Sul piano personale mi ha ricordato un po' la mia infanzia vissuta nel dopoguerra, in questa città non molto diversa da Napoli. I racconti degli adulti di quegli anni difficili tenevano famiglia e amici stretti attorno ai bracieri per ore. L'inverno passava dentro quei racconti quasi inosservato, per fermarsi invece vistoso a forma di mortadella sulle cosce nude dei ragazzini, conseguenza segnata sopra la carne tolta di colpo dal freddo dei giochi di strada e consegnata accanto al rosso della carbonella accesa nei bracieri.
Un calore umano che ho notato svanire con gli anni, via via che l'esigenza della ricostruzione, personale e sociale, piegava le persone sui propri interessi. Ma questo avveniva solo più tardi, mentre quel tempo lo ricordo povero ma pieno di protezione umana, donne che c'erano a ogni richiesta di un bambino, anche per rifiutare, ma c'erano. Le case, mai vuote, rappresentavano un centro caldo disponibile in ogni momento; sempre qualcuno ad accogliere un dispiacere, a curare un ginocchio sbucciato. Sempre una voce alla finestra per annunciare una merenda.
Carlo Giuseppe Diana



3.2.07
Contributo inviato da Prospera
Lauren Weisberger, Il diavolo veste Prada
Non avevo preso in considerazione l'idea di vedere il film, né tanto meno di leggere il libro dal quale era stato tratto, ma una persona particolarmente vicina alla mia vita professionale un giorno mi ha detto: "Devi vederlo, lì c'è il tuo capo!"
Dopo aver visto il film e aver concordato con chi mi aveva dato la dritta, mi sono incuriosita e mi sono fatta prestare il libro, pensando che mi avrebbe fornito maggiori particolari e descrizioni più approfondite.
In realtà così non è, perché il libro (quanto meno la versione tradotta in italiano, mentre mi dicono che l'originale meriti qualcosa di più), non è scritto particolarmente bene, anzi, oserei dire che tutto è abbastanza qualunquistico: il lessico, i dialoghi, le descrizioni degli stati d'animo.
Ma un solo motivo sufficiente per apprezzarli entrambi esiste ed è: Miranda.
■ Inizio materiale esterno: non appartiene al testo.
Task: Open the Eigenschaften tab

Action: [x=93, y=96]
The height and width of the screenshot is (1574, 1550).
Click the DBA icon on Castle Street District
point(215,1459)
Il mio capo, il capo di migliaia di noi: arrogante, presuntuoso, maschilista, egoista, arrivista, prepotente, sprezzante e insensibile. Quel capo arrivato al potere e in continua arrampicata proprio perché è il concentrato di tutto ciò che a ciascun essere umano con un po' di umanità, umiltà e rispetto se non amore verso il prossimo, ripugna. Esattamente colui che invece nel mondo del lavoro viene apprezzato e sguinzagliato proprio per queste grandi doti di spietatezza e durezza. Il nostro mondo, dove troppo spesso non conti, non sei nessuno, non vieni gratificato, ma sfruttato fino a piacimento per poi essere magari rimosso senza nessuna considerazione. Siamo numeri, e personaggi come Miranda ce lo ricordano quotidianamente.
Chi legge questo libro lo deve fare unicamente con questo spirito: avere la conferma di non essere solo a vivere certe situazioni e che forse come ad Andrea, anche a noi, un giorno, il destino darà la possibilità di dire "Vaffanculo Miranda, vaf-fan-cu-lo", magari dopo esserci trovati un altro posto di lavoro!